→ WORK INSTRUCTION
Leave out every picture, and return exactly the lines from the line containing "Task: Open the" through the end of the records below, both inclusive.

· · · ·

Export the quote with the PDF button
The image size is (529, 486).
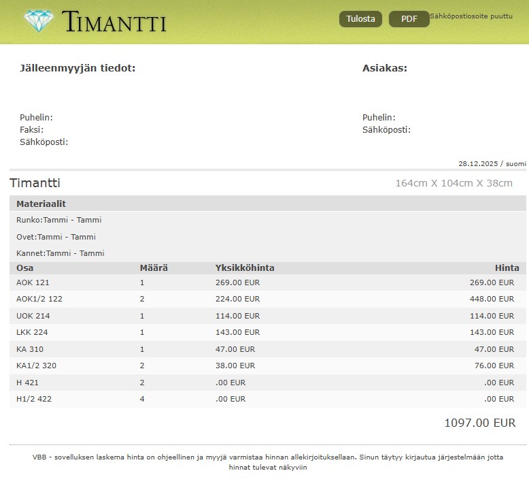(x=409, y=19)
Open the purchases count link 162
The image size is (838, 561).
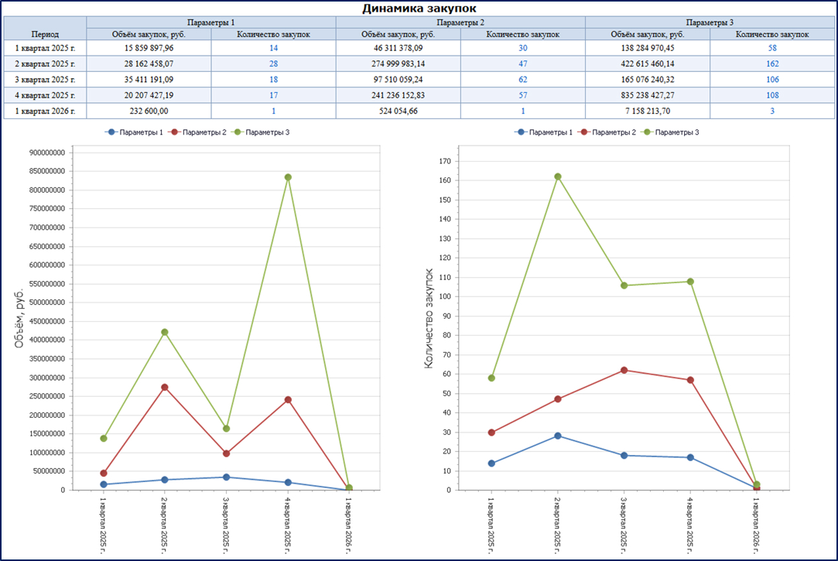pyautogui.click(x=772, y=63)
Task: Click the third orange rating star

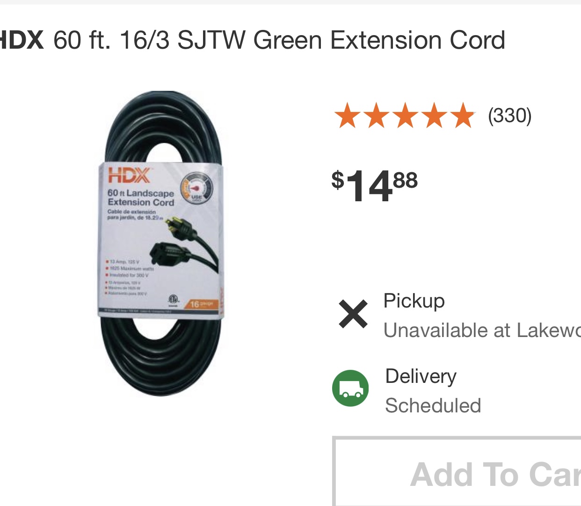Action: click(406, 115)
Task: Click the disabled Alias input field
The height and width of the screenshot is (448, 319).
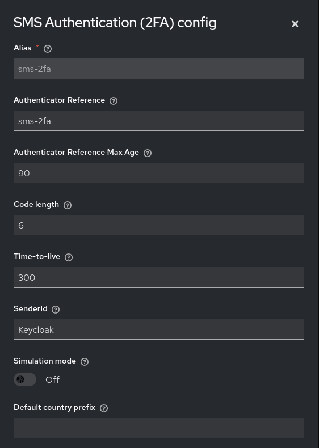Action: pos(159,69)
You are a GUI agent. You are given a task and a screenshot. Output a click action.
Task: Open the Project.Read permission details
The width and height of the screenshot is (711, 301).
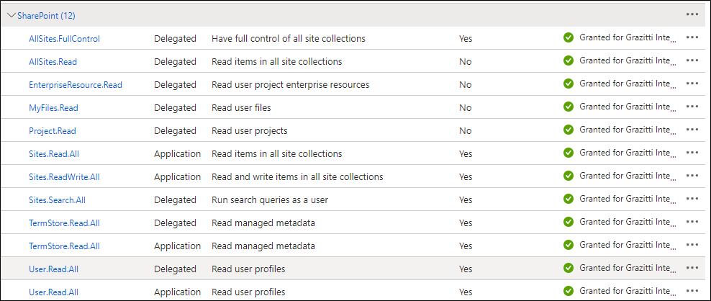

· · · ·

→ RESPONSE TO THIS EXERCISE
Task: Open the Project.Read permission details
The width and height of the screenshot is (711, 301).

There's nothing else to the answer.